Usher Institute, University of Edinburgh, Edinburgh, UK.
Projahnmo Research Foundation, Dhaka, Bangladesh.
J Glob Health. 2022 Apr 23;12:04033. doi: 10.7189/jogh.12.04033. eCollection 2022.
Frontline health care workers use World Health Organization Integrated Management of Childhood Illnesses (IMCI) guidelines for child pneumonia care in low-resource settings. IMCI guideline pneumonia diagnostic criterion performs with low specificity, resulting in antibiotic overtreatment. Digital auscultation with automated lung sound analysis may improve the diagnostic performance of IMCI pneumonia guidelines. This systematic review aims to summarize the evidence on detecting adventitious lung sounds by digital auscultation with automated analysis compared to reference physician acoustic analysis for child pneumonia diagnosis.
In this review, articles were searched from MEDLINE, Embase, CINAHL Plus, Web of Science, Global Health, IEEExplore database, Scopus, and the ClinicalTrial.gov databases from the inception of each database to October 27, 2021, and reference lists of selected studies and relevant review articles were searched manually. Studies reporting diagnostic performance of digital auscultation and/or computerized lung sound analysis compared against physicians' acoustic analysis for pneumonia diagnosis in children under the age of 5 were eligible for this systematic review. Retrieved citations were screened and eligible studies were included for extraction. Risk of bias was assessed using the Quality Assessment of Diagnostic Accuracy Studies-2 (QUADAS-2) tool. All these steps were independently performed by two authors and disagreements between the reviewers were resolved through discussion with an arbiter. Narrative data synthesis was performed.
A total of 3801 citations were screened and 46 full-text articles were assessed. 10 studies met the inclusion criteria. Half of the studies used a publicly available respiratory sound database to evaluate their proposed work. Reported methodologies/approaches and performance metrics for classifying adventitious lung sounds varied widely across the included studies. All included studies except one reported overall diagnostic performance of the digital auscultation/computerised sound analysis to distinguish adventitious lung sounds, irrespective of the disease condition or age of the participants. The reported accuracies for classifying adventitious lung sounds in the included studies varied from 66.3% to 100%. However, it remained unclear to what extent these results would be applicable for classifying adventitious lung sounds in children with pneumonia.
This systematic review found very limited evidence on the diagnostic performance of digital auscultation to diagnose pneumonia in children.

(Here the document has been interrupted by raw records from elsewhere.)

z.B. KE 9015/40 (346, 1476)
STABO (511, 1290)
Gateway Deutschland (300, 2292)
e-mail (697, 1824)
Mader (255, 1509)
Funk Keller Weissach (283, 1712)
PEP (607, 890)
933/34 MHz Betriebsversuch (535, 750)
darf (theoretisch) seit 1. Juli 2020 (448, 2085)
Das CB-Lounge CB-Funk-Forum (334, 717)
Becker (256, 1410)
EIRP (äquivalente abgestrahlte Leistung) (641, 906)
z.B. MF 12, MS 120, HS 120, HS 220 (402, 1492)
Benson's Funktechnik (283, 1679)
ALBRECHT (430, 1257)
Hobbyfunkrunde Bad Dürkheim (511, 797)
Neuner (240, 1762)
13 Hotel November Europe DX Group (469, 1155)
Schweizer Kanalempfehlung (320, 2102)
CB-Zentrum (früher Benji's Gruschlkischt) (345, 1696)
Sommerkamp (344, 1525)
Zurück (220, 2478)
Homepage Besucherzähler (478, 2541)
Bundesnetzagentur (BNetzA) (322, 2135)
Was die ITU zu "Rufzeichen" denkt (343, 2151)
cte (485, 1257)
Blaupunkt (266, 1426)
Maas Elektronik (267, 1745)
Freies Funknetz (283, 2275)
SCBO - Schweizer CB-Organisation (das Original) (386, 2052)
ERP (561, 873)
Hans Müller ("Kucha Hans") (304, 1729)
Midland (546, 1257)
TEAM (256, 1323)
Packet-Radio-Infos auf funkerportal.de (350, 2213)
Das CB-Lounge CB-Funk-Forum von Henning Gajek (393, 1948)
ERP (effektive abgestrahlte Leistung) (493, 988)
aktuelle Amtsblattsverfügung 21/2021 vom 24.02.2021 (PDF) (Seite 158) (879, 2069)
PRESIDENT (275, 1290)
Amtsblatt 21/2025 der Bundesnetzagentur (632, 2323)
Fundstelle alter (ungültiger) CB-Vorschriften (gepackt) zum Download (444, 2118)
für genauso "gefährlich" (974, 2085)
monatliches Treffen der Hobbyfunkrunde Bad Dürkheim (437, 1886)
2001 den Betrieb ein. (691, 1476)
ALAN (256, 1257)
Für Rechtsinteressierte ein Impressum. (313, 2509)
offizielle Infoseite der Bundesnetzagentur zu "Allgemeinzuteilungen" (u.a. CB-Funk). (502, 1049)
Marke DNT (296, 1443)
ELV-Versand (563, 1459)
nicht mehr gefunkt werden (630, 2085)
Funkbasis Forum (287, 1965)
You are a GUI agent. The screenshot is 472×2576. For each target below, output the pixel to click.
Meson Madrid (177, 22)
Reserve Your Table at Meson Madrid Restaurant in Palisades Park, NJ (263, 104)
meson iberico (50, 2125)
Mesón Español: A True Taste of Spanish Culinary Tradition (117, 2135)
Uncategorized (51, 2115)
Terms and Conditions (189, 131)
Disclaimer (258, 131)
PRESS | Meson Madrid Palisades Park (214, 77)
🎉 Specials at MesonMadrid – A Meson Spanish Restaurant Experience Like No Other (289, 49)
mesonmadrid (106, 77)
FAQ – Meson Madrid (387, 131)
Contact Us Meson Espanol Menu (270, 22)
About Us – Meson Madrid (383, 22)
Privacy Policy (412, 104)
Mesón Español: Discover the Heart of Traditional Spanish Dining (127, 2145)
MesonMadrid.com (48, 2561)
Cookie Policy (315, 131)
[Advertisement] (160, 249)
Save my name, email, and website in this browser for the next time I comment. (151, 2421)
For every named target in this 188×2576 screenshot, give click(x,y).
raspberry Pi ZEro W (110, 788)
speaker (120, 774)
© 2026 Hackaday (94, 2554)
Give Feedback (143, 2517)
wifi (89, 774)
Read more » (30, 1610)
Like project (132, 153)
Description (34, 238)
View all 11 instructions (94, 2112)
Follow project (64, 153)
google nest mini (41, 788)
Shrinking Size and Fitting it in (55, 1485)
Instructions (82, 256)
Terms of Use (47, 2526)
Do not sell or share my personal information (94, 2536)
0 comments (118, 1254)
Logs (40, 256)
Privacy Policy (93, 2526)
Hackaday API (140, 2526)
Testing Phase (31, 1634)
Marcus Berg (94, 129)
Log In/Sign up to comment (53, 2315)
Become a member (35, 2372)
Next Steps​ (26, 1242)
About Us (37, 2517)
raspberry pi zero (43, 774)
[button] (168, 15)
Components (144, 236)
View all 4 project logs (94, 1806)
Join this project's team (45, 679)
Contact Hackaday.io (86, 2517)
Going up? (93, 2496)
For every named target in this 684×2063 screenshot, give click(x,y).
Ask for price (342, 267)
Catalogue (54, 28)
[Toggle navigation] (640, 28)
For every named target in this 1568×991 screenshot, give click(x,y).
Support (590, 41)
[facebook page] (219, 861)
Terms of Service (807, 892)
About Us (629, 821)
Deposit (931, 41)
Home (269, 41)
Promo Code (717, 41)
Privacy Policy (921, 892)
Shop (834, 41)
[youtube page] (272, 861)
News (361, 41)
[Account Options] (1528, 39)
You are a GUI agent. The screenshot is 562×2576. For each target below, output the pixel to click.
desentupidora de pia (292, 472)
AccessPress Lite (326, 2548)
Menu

Well-designed studies and robust reporting are required to evaluate the accuracy of digital auscultation in the paediatric population.
在资源匮乏的环境中,一线医护人员使用世界卫生组织儿童疾病综合管理(IMCI)指南来治疗儿童肺炎。IMCI 指南中肺炎诊断标准的特异性较低,导致抗生素过度治疗。使用数字听诊和自动肺部声音分析可能会提高 IMCI 肺炎指南的诊断性能。本系统评价旨在总结使用数字听诊和自动分析检测肺部异常声音与参照医师声学分析比较,用于儿童肺炎诊断的证据。
本综述从 MEDLINE、Embase、CINAHL Plus、Web of Science、全球卫生、IEEExplore 数据库、Scopus 和 ClinicalTrial.gov 数据库中搜索了从每个数据库建立到 2021 年 10 月 27 日的文章,并手动搜索了选定研究和相关综述文章的参考文献列表。本系统评价纳入了报告数字听诊和/或计算机化肺部声音分析与医生声学分析比较,用于诊断 5 岁以下儿童肺炎的诊断性能的研究。检索到的引文经过筛选,符合条件的研究被纳入提取。使用诊断准确性研究质量评估工具-2(QUADAS-2)评估偏倚风险。所有这些步骤均由两位作者独立完成,审稿人之间的分歧通过与仲裁人讨论解决。采用叙述性数据综合法。
共筛选出 3801 条引文,46 篇全文文章进行了评估。10 项研究符合纳入标准。其中一半的研究使用了公共呼吸声音数据库来评估他们提出的工作。纳入研究中报告的用于分类肺部异常声音的方法学/方法和性能指标差异很大。除一项研究外,所有纳入的研究均报告了数字听诊/计算机声音分析总体诊断性能,以区分肺部异常声音,而不论参与者的疾病状况或年龄如何。纳入研究中分类肺部异常声音的报告准确率从 66.3%到 100%不等。然而,尚不清楚这些结果在多大程度上适用于分类儿童肺炎的肺部异常声音。
本系统评价发现,关于数字听诊诊断儿童肺炎的诊断性能的证据非常有限。需要设计良好的研究和可靠的报告来评估数字听诊在儿科人群中的准确性。